(DATA FOR THIS TASK begins)

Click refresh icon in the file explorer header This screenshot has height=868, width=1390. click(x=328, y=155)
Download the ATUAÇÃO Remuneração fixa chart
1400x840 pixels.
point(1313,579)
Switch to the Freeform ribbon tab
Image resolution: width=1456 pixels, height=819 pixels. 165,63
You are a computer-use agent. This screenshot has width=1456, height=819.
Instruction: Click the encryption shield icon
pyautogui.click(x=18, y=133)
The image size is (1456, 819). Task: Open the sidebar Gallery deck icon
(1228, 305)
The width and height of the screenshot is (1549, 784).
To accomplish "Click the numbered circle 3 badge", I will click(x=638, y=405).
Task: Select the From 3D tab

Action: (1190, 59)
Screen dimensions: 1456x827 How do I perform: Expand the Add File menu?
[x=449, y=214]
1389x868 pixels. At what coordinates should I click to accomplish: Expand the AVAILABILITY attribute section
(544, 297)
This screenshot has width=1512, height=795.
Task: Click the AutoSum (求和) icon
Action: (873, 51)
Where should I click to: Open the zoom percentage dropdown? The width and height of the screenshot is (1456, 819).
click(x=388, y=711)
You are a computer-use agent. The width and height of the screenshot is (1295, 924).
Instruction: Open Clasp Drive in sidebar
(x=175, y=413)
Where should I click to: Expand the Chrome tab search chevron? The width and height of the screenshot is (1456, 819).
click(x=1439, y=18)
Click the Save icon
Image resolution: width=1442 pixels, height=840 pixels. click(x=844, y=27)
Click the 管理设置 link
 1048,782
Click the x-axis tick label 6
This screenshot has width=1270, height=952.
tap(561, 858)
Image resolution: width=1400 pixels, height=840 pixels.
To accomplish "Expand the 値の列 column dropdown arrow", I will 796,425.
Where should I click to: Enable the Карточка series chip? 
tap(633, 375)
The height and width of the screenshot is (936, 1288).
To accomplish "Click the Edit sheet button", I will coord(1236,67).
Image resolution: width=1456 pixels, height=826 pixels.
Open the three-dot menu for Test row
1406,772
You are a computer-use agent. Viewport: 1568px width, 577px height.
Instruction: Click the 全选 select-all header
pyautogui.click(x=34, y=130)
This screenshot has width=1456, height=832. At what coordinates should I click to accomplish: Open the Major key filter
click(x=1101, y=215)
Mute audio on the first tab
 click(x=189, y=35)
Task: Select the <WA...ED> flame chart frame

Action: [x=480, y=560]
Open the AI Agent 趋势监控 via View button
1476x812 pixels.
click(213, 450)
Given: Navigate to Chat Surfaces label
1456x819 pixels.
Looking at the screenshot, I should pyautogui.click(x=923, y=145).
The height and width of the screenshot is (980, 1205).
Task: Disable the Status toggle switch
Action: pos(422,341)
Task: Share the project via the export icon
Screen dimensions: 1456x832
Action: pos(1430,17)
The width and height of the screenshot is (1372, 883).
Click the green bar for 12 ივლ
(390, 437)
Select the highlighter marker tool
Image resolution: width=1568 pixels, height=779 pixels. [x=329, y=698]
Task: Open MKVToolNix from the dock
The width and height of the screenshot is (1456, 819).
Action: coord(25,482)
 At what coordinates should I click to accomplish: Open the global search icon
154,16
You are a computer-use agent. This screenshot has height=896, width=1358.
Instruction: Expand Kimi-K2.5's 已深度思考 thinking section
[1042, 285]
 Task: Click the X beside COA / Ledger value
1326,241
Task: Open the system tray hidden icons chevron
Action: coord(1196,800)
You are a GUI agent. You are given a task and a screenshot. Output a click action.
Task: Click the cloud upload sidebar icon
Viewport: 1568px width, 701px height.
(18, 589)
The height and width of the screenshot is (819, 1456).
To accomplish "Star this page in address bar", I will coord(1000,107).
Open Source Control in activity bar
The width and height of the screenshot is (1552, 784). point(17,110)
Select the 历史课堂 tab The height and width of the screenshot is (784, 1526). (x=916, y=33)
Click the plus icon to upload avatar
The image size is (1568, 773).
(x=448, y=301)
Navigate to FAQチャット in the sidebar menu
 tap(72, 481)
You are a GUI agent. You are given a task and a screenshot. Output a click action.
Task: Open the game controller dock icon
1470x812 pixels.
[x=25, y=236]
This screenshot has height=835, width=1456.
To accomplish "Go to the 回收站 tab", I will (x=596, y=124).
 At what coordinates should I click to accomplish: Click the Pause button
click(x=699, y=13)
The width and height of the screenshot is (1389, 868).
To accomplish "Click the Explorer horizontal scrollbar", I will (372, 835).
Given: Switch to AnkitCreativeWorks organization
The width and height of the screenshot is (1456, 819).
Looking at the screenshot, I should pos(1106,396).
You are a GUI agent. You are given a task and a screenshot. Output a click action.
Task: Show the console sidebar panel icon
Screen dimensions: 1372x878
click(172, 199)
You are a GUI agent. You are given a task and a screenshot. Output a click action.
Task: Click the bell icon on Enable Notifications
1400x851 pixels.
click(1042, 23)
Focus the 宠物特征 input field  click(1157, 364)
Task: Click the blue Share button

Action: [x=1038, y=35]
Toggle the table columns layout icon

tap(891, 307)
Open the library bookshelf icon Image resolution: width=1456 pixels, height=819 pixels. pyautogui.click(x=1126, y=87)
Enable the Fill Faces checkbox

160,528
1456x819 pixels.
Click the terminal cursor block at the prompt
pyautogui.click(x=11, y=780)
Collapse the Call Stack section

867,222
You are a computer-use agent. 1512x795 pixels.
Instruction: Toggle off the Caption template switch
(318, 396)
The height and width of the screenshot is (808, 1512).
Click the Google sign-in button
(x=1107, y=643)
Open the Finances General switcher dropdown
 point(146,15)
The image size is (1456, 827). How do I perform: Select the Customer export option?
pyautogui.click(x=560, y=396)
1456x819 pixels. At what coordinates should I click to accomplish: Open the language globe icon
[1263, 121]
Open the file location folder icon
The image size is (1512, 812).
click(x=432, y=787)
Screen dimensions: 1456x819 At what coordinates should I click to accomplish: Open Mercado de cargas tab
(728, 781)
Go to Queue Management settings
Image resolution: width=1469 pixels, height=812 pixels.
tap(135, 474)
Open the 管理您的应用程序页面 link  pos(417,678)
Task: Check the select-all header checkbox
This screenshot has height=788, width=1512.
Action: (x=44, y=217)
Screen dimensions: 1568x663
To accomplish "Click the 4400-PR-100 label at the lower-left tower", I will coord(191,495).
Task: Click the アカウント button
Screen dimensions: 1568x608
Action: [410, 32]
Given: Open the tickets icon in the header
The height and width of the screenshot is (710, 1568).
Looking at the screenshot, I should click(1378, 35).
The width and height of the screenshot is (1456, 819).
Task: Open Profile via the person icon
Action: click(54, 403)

(DATA FOR THIS TASK ends)

_WHAT TO PRODUCE_
Would you set down all the lines above, exactly and in full?

_ANSWER SECTION_
Click refresh icon in the file explorer header This screenshot has height=868, width=1390. click(x=328, y=155)
Download the ATUAÇÃO Remuneração fixa chart
1400x840 pixels.
point(1313,579)
Switch to the Freeform ribbon tab
Image resolution: width=1456 pixels, height=819 pixels. 165,63
You are a computer-use agent. This screenshot has width=1456, height=819.
Instruction: Click the encryption shield icon
pyautogui.click(x=18, y=133)
The image size is (1456, 819). Task: Open the sidebar Gallery deck icon
(1228, 305)
The width and height of the screenshot is (1549, 784).
To accomplish "Click the numbered circle 3 badge", I will click(x=638, y=405).
Task: Select the From 3D tab

Action: (1190, 59)
Screen dimensions: 1456x827 How do I perform: Expand the Add File menu?
[x=449, y=214]
1389x868 pixels. At what coordinates should I click to accomplish: Expand the AVAILABILITY attribute section
(544, 297)
This screenshot has width=1512, height=795.
Task: Click the AutoSum (求和) icon
Action: (873, 51)
Where should I click to: Open the zoom percentage dropdown? The width and height of the screenshot is (1456, 819).
click(x=388, y=711)
You are a computer-use agent. The width and height of the screenshot is (1295, 924).
Instruction: Open Clasp Drive in sidebar
(x=175, y=413)
Where should I click to: Expand the Chrome tab search chevron? The width and height of the screenshot is (1456, 819).
click(x=1439, y=18)
Click the Save icon
Image resolution: width=1442 pixels, height=840 pixels. click(x=844, y=27)
Click the 管理设置 link
 1048,782
Click the x-axis tick label 6
This screenshot has width=1270, height=952.
tap(561, 858)
Image resolution: width=1400 pixels, height=840 pixels.
To accomplish "Expand the 値の列 column dropdown arrow", I will 796,425.
Where should I click to: Enable the Карточка series chip? 
tap(633, 375)
The height and width of the screenshot is (936, 1288).
To accomplish "Click the Edit sheet button", I will coord(1236,67).
Image resolution: width=1456 pixels, height=826 pixels.
Open the three-dot menu for Test row
1406,772
You are a computer-use agent. Viewport: 1568px width, 577px height.
Instruction: Click the 全选 select-all header
pyautogui.click(x=34, y=130)
This screenshot has width=1456, height=832. At what coordinates should I click to accomplish: Open the Major key filter
click(x=1101, y=215)
Mute audio on the first tab
 click(x=189, y=35)
Task: Select the <WA...ED> flame chart frame

Action: [x=480, y=560]
Open the AI Agent 趋势监控 via View button
1476x812 pixels.
click(213, 450)
Given: Navigate to Chat Surfaces label
1456x819 pixels.
Looking at the screenshot, I should pyautogui.click(x=923, y=145).
The height and width of the screenshot is (980, 1205).
Task: Disable the Status toggle switch
Action: pos(422,341)
Task: Share the project via the export icon
Screen dimensions: 1456x832
Action: pos(1430,17)
The width and height of the screenshot is (1372, 883).
Click the green bar for 12 ივლ
(390, 437)
Select the highlighter marker tool
Image resolution: width=1568 pixels, height=779 pixels. [x=329, y=698]
Task: Open MKVToolNix from the dock
The width and height of the screenshot is (1456, 819).
Action: coord(25,482)
 At what coordinates should I click to accomplish: Open the global search icon
154,16
You are a computer-use agent. This screenshot has height=896, width=1358.
Instruction: Expand Kimi-K2.5's 已深度思考 thinking section
[1042, 285]
 Task: Click the X beside COA / Ledger value
1326,241
Task: Open the system tray hidden icons chevron
Action: coord(1196,800)
You are a GUI agent. You are given a task and a screenshot. Output a click action.
Task: Click the cloud upload sidebar icon
Viewport: 1568px width, 701px height.
(18, 589)
The height and width of the screenshot is (819, 1456).
To accomplish "Star this page in address bar", I will coord(1000,107).
Open Source Control in activity bar
The width and height of the screenshot is (1552, 784). point(17,110)
Select the 历史课堂 tab The height and width of the screenshot is (784, 1526). (x=916, y=33)
Click the plus icon to upload avatar
The image size is (1568, 773).
(x=448, y=301)
Navigate to FAQチャット in the sidebar menu
 tap(72, 481)
You are a GUI agent. You are given a task and a screenshot. Output a click action.
Task: Open the game controller dock icon
1470x812 pixels.
[x=25, y=236]
This screenshot has height=835, width=1456.
To accomplish "Go to the 回收站 tab", I will (x=596, y=124).
 At what coordinates should I click to accomplish: Click the Pause button
click(x=699, y=13)
The width and height of the screenshot is (1389, 868).
To accomplish "Click the Explorer horizontal scrollbar", I will (372, 835).
Given: Switch to AnkitCreativeWorks organization
The width and height of the screenshot is (1456, 819).
Looking at the screenshot, I should pos(1106,396).
You are a GUI agent. You are given a task and a screenshot. Output a click action.
Task: Show the console sidebar panel icon
Screen dimensions: 1372x878
click(172, 199)
You are a GUI agent. You are given a task and a screenshot. Output a click action.
Task: Click the bell icon on Enable Notifications
1400x851 pixels.
click(1042, 23)
Focus the 宠物特征 input field  click(1157, 364)
Task: Click the blue Share button

Action: [x=1038, y=35]
Toggle the table columns layout icon

tap(891, 307)
Open the library bookshelf icon Image resolution: width=1456 pixels, height=819 pixels. pyautogui.click(x=1126, y=87)
Enable the Fill Faces checkbox

160,528
1456x819 pixels.
Click the terminal cursor block at the prompt
pyautogui.click(x=11, y=780)
Collapse the Call Stack section

867,222
You are a computer-use agent. 1512x795 pixels.
Instruction: Toggle off the Caption template switch
(318, 396)
The height and width of the screenshot is (808, 1512).
Click the Google sign-in button
(x=1107, y=643)
Open the Finances General switcher dropdown
 point(146,15)
The image size is (1456, 827). How do I perform: Select the Customer export option?
pyautogui.click(x=560, y=396)
1456x819 pixels. At what coordinates should I click to accomplish: Open the language globe icon
[1263, 121]
Open the file location folder icon
The image size is (1512, 812).
click(x=432, y=787)
Screen dimensions: 1456x819 At what coordinates should I click to accomplish: Open Mercado de cargas tab
(728, 781)
Go to Queue Management settings
Image resolution: width=1469 pixels, height=812 pixels.
tap(135, 474)
Open the 管理您的应用程序页面 link  pos(417,678)
Task: Check the select-all header checkbox
This screenshot has height=788, width=1512.
Action: (x=44, y=217)
Screen dimensions: 1568x663
To accomplish "Click the 4400-PR-100 label at the lower-left tower", I will coord(191,495).
Task: Click the アカウント button
Screen dimensions: 1568x608
Action: [410, 32]
Given: Open the tickets icon in the header
The height and width of the screenshot is (710, 1568).
Looking at the screenshot, I should click(1378, 35).
The width and height of the screenshot is (1456, 819).
Task: Open Profile via the person icon
Action: click(54, 403)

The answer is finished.